▶ **What you have to do**
Please copy out everything from "1321x559 pixels." down to "coord(817,393)" in the listing below, changing "Viewport" to "Display" and leaving the rest untouched.

Dataset excerpt
************

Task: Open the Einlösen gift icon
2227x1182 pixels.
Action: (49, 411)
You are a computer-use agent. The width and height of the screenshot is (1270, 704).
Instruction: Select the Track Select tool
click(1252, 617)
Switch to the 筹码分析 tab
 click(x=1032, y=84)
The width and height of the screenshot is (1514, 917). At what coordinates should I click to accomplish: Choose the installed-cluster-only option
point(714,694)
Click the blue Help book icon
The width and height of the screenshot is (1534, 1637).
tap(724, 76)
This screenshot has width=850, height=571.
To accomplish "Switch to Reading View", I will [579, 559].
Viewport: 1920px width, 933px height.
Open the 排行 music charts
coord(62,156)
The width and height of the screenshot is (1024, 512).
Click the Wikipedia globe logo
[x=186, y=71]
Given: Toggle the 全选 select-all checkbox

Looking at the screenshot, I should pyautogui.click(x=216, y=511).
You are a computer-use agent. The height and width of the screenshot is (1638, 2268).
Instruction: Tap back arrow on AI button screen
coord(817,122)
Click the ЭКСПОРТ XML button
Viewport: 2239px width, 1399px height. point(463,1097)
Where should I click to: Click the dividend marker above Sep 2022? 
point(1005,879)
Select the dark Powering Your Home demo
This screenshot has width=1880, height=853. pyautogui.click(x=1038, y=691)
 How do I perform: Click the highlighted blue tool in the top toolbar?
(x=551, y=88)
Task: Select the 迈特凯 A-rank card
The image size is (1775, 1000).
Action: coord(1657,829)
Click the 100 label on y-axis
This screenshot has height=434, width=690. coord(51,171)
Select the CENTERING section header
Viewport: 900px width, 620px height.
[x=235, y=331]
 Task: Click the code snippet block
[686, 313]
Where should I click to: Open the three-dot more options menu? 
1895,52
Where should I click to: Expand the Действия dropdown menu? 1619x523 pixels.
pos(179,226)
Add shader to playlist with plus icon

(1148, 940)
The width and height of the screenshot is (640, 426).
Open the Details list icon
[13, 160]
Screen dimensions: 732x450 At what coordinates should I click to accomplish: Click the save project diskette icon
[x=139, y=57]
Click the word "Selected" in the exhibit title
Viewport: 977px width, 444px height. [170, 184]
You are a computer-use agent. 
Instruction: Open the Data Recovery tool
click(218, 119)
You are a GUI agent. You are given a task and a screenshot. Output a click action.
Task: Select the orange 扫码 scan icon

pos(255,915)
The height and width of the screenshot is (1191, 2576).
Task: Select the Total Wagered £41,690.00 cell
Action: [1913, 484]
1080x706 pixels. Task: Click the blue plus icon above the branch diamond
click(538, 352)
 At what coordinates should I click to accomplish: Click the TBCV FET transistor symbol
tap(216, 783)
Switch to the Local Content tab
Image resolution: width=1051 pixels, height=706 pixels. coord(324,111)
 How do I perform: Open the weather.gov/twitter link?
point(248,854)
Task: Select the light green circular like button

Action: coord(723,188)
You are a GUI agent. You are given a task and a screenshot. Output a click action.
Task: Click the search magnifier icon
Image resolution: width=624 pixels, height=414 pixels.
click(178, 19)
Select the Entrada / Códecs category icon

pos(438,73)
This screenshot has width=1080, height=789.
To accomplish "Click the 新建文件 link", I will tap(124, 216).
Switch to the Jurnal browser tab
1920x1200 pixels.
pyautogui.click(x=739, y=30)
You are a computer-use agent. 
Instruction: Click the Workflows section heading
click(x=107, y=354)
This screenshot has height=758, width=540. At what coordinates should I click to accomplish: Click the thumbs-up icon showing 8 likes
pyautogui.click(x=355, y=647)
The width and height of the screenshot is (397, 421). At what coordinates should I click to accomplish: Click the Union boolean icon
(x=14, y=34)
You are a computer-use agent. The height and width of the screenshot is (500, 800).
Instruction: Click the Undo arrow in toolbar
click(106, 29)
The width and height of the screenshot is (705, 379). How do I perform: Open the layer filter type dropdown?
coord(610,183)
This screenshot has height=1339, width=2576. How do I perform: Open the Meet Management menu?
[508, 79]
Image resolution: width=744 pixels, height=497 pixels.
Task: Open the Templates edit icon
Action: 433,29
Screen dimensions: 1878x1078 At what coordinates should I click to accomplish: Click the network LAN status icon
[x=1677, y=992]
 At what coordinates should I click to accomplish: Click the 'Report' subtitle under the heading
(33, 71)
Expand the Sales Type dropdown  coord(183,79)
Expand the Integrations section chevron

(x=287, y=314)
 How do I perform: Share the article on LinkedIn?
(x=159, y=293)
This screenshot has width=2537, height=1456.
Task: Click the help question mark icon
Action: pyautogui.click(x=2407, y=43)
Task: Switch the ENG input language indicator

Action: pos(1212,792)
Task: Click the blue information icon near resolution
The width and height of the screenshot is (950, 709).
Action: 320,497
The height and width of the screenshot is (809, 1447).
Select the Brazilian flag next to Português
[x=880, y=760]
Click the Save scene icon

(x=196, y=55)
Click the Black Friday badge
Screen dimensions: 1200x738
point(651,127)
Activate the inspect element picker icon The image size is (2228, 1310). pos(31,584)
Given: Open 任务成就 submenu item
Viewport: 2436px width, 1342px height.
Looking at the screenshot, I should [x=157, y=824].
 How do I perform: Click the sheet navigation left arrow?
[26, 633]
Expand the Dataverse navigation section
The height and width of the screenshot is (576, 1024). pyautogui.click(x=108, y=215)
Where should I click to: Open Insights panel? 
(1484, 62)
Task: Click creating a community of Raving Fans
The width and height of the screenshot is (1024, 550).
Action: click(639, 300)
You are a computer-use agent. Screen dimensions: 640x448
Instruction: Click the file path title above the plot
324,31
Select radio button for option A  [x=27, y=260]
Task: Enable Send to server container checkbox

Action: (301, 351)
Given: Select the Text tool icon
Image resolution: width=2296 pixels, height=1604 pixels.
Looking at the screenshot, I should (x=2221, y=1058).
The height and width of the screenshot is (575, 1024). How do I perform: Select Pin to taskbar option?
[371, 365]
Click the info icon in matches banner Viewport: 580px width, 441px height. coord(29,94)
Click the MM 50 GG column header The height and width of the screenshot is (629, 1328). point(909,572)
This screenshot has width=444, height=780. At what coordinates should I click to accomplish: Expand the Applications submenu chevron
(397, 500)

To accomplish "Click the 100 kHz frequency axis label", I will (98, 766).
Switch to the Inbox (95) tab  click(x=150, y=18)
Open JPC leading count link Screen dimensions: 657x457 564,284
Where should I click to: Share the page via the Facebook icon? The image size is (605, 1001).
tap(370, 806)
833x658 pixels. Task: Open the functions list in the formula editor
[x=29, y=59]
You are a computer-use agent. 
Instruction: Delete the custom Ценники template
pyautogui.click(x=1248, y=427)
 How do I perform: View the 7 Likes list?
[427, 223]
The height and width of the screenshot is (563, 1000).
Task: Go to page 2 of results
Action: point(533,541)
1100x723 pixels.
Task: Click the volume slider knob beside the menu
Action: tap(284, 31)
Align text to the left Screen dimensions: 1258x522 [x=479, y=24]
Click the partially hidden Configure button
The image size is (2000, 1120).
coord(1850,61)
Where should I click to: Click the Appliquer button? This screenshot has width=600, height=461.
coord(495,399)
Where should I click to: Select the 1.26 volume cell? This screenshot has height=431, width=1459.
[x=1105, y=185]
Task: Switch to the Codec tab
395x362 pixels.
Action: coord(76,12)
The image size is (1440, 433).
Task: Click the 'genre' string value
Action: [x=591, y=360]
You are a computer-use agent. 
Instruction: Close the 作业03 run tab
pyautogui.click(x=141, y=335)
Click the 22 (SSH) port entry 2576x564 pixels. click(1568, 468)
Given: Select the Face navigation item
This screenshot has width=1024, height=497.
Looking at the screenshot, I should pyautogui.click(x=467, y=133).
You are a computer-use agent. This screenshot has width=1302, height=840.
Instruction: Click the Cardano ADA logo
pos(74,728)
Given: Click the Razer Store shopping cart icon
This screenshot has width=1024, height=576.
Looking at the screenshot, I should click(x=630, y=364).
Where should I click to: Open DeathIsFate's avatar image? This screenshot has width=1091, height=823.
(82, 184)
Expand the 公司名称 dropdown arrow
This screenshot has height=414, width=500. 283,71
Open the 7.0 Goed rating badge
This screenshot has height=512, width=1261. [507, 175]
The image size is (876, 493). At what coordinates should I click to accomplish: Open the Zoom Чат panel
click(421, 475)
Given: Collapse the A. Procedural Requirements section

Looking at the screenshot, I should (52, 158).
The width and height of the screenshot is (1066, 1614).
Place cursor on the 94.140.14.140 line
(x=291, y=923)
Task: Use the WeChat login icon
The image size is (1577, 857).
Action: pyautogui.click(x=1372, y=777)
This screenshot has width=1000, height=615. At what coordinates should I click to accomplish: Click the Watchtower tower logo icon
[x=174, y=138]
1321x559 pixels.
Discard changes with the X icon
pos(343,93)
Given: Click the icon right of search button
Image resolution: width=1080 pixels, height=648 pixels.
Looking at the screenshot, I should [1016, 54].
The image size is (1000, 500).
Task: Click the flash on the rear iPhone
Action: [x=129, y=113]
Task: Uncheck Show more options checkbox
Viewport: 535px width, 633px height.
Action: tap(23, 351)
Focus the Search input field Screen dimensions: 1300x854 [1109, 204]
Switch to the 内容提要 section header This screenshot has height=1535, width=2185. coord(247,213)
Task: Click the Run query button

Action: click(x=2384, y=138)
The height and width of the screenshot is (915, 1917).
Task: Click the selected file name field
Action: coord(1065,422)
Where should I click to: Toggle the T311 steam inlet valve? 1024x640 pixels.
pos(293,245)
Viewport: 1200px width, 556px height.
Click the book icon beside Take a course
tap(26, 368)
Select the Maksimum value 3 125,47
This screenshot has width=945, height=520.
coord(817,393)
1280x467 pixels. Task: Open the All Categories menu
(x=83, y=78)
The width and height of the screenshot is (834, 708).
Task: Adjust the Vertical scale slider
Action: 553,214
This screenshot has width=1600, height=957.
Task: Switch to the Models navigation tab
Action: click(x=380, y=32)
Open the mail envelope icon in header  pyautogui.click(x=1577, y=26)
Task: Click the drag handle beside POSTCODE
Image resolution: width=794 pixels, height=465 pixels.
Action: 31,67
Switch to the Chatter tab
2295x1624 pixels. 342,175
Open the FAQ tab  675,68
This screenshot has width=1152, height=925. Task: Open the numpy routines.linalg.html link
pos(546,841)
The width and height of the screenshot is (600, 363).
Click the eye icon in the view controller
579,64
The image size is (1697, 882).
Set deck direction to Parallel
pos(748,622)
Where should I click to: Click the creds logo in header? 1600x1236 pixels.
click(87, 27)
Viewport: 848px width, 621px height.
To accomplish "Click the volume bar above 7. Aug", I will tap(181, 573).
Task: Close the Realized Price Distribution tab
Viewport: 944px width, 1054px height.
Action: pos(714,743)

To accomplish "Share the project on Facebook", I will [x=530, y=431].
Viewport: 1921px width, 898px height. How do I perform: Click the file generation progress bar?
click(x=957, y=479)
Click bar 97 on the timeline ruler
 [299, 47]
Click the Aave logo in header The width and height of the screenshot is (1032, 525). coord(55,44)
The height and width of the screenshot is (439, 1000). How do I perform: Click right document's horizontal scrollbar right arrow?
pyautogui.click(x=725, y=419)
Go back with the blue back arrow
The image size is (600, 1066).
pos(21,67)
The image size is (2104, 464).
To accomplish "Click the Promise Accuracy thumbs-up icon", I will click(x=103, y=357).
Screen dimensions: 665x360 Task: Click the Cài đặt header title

************

▶ **Response for this exercise**
1321x559 pixels.
Discard changes with the X icon
pos(343,93)
Given: Click the icon right of search button
Image resolution: width=1080 pixels, height=648 pixels.
Looking at the screenshot, I should [1016, 54].
The image size is (1000, 500).
Task: Click the flash on the rear iPhone
Action: [x=129, y=113]
Task: Uncheck Show more options checkbox
Display: 535px width, 633px height.
Action: tap(23, 351)
Focus the Search input field Screen dimensions: 1300x854 [1109, 204]
Switch to the 内容提要 section header This screenshot has height=1535, width=2185. coord(247,213)
Task: Click the Run query button

Action: click(x=2384, y=138)
The height and width of the screenshot is (915, 1917).
Task: Click the selected file name field
Action: coord(1065,422)
Where should I click to: Toggle the T311 steam inlet valve? 1024x640 pixels.
pos(293,245)
Display: 1200px width, 556px height.
Click the book icon beside Take a course
tap(26, 368)
Select the Maksimum value 3 125,47
This screenshot has width=945, height=520.
coord(817,393)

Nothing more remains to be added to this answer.